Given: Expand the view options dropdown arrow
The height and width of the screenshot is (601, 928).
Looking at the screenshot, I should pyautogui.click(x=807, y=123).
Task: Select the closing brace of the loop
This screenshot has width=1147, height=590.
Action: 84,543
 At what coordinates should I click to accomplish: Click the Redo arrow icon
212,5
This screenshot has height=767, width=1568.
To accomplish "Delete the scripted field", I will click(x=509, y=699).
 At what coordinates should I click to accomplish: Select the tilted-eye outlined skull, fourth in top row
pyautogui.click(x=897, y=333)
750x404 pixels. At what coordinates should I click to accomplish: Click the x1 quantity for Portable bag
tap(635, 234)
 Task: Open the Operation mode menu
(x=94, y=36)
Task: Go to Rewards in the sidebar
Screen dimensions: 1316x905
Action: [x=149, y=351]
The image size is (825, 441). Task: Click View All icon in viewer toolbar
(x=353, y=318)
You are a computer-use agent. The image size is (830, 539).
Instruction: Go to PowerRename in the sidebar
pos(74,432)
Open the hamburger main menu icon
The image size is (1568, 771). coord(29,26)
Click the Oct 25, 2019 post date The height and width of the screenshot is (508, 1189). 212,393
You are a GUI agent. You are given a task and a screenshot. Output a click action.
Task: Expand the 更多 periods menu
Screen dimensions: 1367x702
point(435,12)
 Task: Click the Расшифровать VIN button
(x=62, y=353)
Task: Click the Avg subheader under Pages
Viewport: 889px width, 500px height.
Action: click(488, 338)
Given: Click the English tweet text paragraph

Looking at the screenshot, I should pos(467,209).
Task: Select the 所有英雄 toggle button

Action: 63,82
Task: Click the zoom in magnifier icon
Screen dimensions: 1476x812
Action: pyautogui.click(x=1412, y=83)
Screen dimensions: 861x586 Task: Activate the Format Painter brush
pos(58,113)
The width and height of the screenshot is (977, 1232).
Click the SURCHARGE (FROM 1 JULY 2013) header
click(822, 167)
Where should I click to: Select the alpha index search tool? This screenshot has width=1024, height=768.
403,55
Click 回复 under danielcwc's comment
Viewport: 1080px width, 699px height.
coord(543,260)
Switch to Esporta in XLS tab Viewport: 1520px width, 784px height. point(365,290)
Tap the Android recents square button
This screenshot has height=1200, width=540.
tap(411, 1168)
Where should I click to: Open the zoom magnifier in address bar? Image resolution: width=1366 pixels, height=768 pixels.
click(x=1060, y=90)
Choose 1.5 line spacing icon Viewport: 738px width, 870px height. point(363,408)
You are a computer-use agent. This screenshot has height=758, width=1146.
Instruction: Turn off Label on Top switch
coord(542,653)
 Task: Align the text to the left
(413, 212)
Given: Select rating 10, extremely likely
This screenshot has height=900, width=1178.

*THE EXERCISE:* Please set out the data above as a Markdown table with the columns No. and Data line, giving each line its own numbered row and leaving out blank lines.

*WRITTEN RESPONSE:*
| No. | Data line |
|---|---|
| 1 | Given: Expand the view options dropdown arrow |
| 2 | The height and width of the screenshot is (601, 928). |
| 3 | Looking at the screenshot, I should pyautogui.click(x=807, y=123). |
| 4 | Task: Select the closing brace of the loop |
| 5 | This screenshot has width=1147, height=590. |
| 6 | Action: 84,543 |
| 7 |  At what coordinates should I click to accomplish: Click the Redo arrow icon |
| 8 | 212,5 |
| 9 | This screenshot has height=767, width=1568. |
| 10 | To accomplish "Delete the scripted field", I will click(x=509, y=699). |
| 11 |  At what coordinates should I click to accomplish: Select the tilted-eye outlined skull, fourth in top row |
| 12 | pyautogui.click(x=897, y=333) |
| 13 | 750x404 pixels. At what coordinates should I click to accomplish: Click the x1 quantity for Portable bag |
| 14 | tap(635, 234) |
| 15 |  Task: Open the Operation mode menu |
| 16 | (x=94, y=36) |
| 17 | Task: Go to Rewards in the sidebar |
| 18 | Screen dimensions: 1316x905 |
| 19 | Action: [x=149, y=351] |
| 20 | The image size is (825, 441). Task: Click View All icon in viewer toolbar |
| 21 | (x=353, y=318) |
| 22 | You are a computer-use agent. The image size is (830, 539). |
| 23 | Instruction: Go to PowerRename in the sidebar |
| 24 | pos(74,432) |
| 25 | Open the hamburger main menu icon |
| 26 | The image size is (1568, 771). coord(29,26) |
| 27 | Click the Oct 25, 2019 post date The height and width of the screenshot is (508, 1189). 212,393 |
| 28 | You are a GUI agent. You are given a task and a screenshot. Output a click action. |
| 29 | Task: Expand the 更多 periods menu |
| 30 | Screen dimensions: 1367x702 |
| 31 | point(435,12) |
| 32 |  Task: Click the Расшифровать VIN button |
| 33 | (x=62, y=353) |
| 34 | Task: Click the Avg subheader under Pages |
| 35 | Viewport: 889px width, 500px height. |
| 36 | Action: click(488, 338) |
| 37 | Given: Click the English tweet text paragraph |
| 38 | Looking at the screenshot, I should pos(467,209). |
| 39 | Task: Select the 所有英雄 toggle button |
| 40 | Action: 63,82 |
| 41 | Task: Click the zoom in magnifier icon |
| 42 | Screen dimensions: 1476x812 |
| 43 | Action: pyautogui.click(x=1412, y=83) |
| 44 | Screen dimensions: 861x586 Task: Activate the Format Painter brush |
| 45 | pos(58,113) |
| 46 | The width and height of the screenshot is (977, 1232). |
| 47 | Click the SURCHARGE (FROM 1 JULY 2013) header |
| 48 | click(822, 167) |
| 49 | Where should I click to: Select the alpha index search tool? This screenshot has width=1024, height=768. |
| 50 | 403,55 |
| 51 | Click 回复 under danielcwc's comment |
| 52 | Viewport: 1080px width, 699px height. |
| 53 | coord(543,260) |
| 54 | Switch to Esporta in XLS tab Viewport: 1520px width, 784px height. point(365,290) |
| 55 | Tap the Android recents square button |
| 56 | This screenshot has height=1200, width=540. |
| 57 | tap(411, 1168) |
| 58 | Where should I click to: Open the zoom magnifier in address bar? Image resolution: width=1366 pixels, height=768 pixels. |
| 59 | click(x=1060, y=90) |
| 60 | Choose 1.5 line spacing icon Viewport: 738px width, 870px height. point(363,408) |
| 61 | You are a computer-use agent. This screenshot has height=758, width=1146. |
| 62 | Instruction: Turn off Label on Top switch |
| 63 | coord(542,653) |
| 64 |  Task: Align the text to the left |
| 65 | (413, 212) |
| 66 | Given: Select rating 10, extremely likely |
| 67 | This screenshot has height=900, width=1178. |